On Monday, 31 January 2022 at 05:06:00 UTC, Elronnd wrote:

>

I don't buy this, even for a moment, and challenge anyone to demonstrate a significant (say, >5%) change in overall performance for a non-trivial c or c++ program from using -fwrapv.

In high level template code you get conditionals that always are false, if you dont remove those then the code size will increase. A good optimizer encourage you to write more high level code.

January 31, 2022
On Monday, 31 January 2022 at 06:36:37 UTC, Ola Fosheim Grøstad wrote:
> In high level template code you get conditionals that always are false, if you dont remove those then the code size will increase. A good optimizer encourage you to write more high level code.

I have no doubt it comes up _at all_.  What I am asking is that I do not believe it has an _appreciable_ effect on any real software.
January 31, 2022

On Monday, 31 January 2022 at 07:33:00 UTC, Elronnd wrote:

>

I have no doubt it comes up at all. What I am asking is that I do not believe it has an appreciable effect on any real software.

Not if you work around it, but ask yourself: is it a good idea to design your language in such a way that the compiler is unable to remove this:

if (x < x + 1) { … }

Probably not.

January 31, 2022

On Sunday, 30 January 2022 at 17:22:18 UTC, Ivan Kazmenko wrote:

>

At least in 64-bit programs, I don't really see the benefit of the sizes being unsigned anymore.
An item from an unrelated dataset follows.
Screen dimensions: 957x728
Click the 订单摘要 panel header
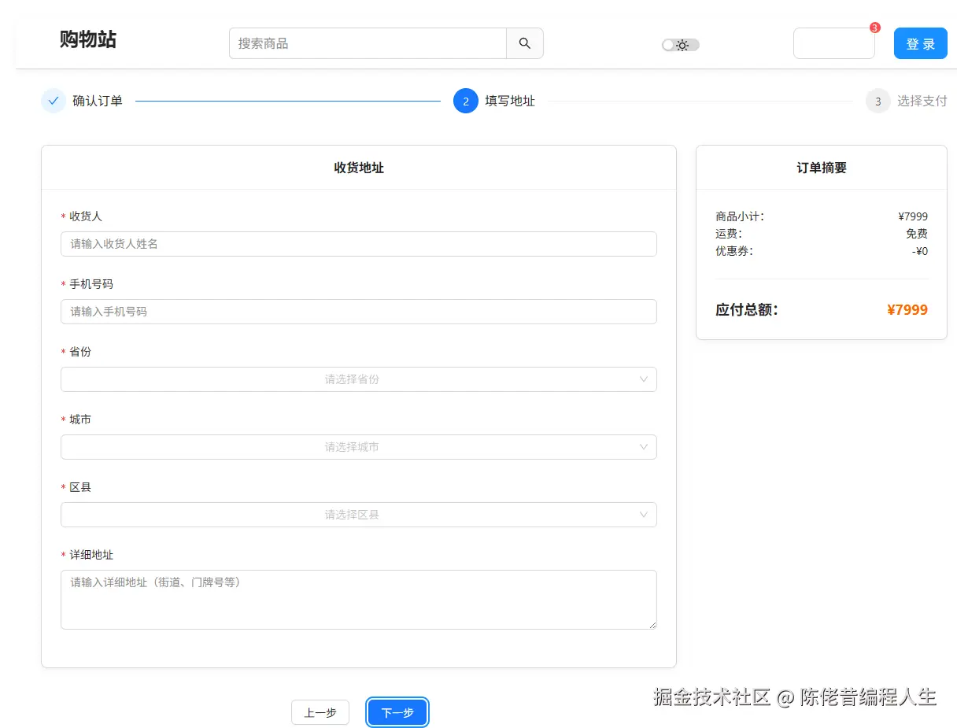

Even C++ has cont.ssize() now for signed size.

In C++20 they have provided a function std::ssize(container) that will return a signed integer type. That way you can write templates that assume regular arithmetics and that also will work with old containers. Of course, C++ is a language where you need to learn idioms to program well… which makes it a challenging language to pick up. Smaller languages would be better off with breaking changes I think.

(I don't think they have changed the existing containers?)